Last week's jailing of a senior Merseyside officer demonstrated that not all
bent coppers work in London. In fact, according to confidential documents
seen by The Sunday Telegraph, they are everywhere - despite the police's
public denials. Geoffrey Seed and Alasdair Palmer report

'INFORMATION is money," Elmore Davies said. "And I am privy to a great deal
of information." As a detective chief inspector working on investigations
into drug dealing and smuggling, Davies undoubtedly had information that was
very valuable to criminals - and utterly devastating to his fellow
policemen. Davies was willing to sell whatever he knew. A promise of ?10,000
from a drug baron, Curtis Warren, was enough to secure the knowledge that
there was an undercover agent spying on Warren in his Dutch prison. It also
bought information that would enable Warren's minions to intimidate a
policeman whose evidence would be crucial to a trial Warren wanted aborted.
It included details on how to get to the officer's children. How many more
policemen like Davies are there? The judge who sentenced him evidently
believes the answer is "very few". He said Davies's offences were
"completely out of the normal line of cases of perverting justice and
corruption". The Association of Chief Police Officers (ACPO) has publicly
asserted the same. David Blakey, ACPO's president and Chief Constable of
Mercia, stated recently that: "The true level of corruption in the modern
police service is extremely low."

Really? The Sunday Telegraph has obtained the minutes of a highly
confidential meeting organised by the National Criminal Intelligence Service
(NCIS). The topic of the meeting, held on June 23, one month before Blakey's
statement, was "Combatting Corruption in the Police Service". The 10
participants, all past or present members of ACPO, were among the most
senior chief police officers and policy-makers in the country. They included
the director general of NCIS, the deputy chief constables of Merseyside and
West Midlands police, the director general of the National Crime Squad and
two representatives from Her Majesty's Inspectorate of Constabulary.

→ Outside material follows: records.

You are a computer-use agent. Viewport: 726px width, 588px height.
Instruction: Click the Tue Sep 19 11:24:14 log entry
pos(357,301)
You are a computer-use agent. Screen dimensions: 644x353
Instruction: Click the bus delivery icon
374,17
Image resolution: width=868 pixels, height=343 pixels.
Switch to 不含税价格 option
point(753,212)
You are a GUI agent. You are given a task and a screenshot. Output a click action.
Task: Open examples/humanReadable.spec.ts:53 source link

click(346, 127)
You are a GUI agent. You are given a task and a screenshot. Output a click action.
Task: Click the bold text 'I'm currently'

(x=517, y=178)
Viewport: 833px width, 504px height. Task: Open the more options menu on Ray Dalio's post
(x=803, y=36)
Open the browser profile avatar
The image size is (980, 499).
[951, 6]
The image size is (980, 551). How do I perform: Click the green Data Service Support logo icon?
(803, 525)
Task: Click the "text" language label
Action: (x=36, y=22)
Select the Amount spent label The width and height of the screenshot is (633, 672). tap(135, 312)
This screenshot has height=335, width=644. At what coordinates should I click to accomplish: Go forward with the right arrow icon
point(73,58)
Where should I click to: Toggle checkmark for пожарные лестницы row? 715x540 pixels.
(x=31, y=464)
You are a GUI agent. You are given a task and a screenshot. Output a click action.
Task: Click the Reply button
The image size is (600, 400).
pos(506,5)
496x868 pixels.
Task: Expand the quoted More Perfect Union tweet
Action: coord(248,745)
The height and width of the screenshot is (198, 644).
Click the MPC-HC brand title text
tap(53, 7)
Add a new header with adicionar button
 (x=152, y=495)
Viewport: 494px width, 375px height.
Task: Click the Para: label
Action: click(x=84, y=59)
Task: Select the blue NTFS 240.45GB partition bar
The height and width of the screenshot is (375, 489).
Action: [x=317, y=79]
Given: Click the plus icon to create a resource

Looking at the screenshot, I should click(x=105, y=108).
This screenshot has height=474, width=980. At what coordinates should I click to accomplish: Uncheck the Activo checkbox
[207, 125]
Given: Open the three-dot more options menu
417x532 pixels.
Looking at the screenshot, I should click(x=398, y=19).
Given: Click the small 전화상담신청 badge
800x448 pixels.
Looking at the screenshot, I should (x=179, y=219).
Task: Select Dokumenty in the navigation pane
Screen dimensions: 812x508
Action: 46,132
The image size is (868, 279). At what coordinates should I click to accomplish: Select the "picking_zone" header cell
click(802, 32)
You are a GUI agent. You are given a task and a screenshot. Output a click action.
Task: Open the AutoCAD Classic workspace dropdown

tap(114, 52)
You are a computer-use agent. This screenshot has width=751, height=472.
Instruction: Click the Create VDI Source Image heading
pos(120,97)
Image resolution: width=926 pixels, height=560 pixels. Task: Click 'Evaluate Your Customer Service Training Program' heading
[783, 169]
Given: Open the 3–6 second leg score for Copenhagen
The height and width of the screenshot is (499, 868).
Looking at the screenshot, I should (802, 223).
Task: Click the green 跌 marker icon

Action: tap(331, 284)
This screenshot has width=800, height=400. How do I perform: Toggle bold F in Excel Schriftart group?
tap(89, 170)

They all agreed that "corrupt officers existed throughout the UK" - not just
in the Met, nor even just in the major conurbations. Roger Gaspar, NCIS's
director of intelligence and probably best placed to know, indicated that
police corruption had become "pervasive" and may have reached "the situation
which occurs in some Third World countries".

The "common activities" of corrupt officers included theft of property and
drugs during searches; planting of drugs or stolen property on individuals;
supplying details of operations to criminals; and aborting investigations or
destroying evidence.

"In severe cases," NCIS's director of intelligence added, "this would
include the committing of serious crimes, including armed robbery and drug
dealing, or the licensing and organising of such crimes." The Met has the
reputation of being the only force where corruption is a serious problem
because of Sir Paul Condon's frank admission that he might have "250 corrupt
officers" working for him. If NCIS's director of intelligence is right,
chief constables of provincial forces have a problem of similar magnitude.
The only difference is that they have been far less open about it.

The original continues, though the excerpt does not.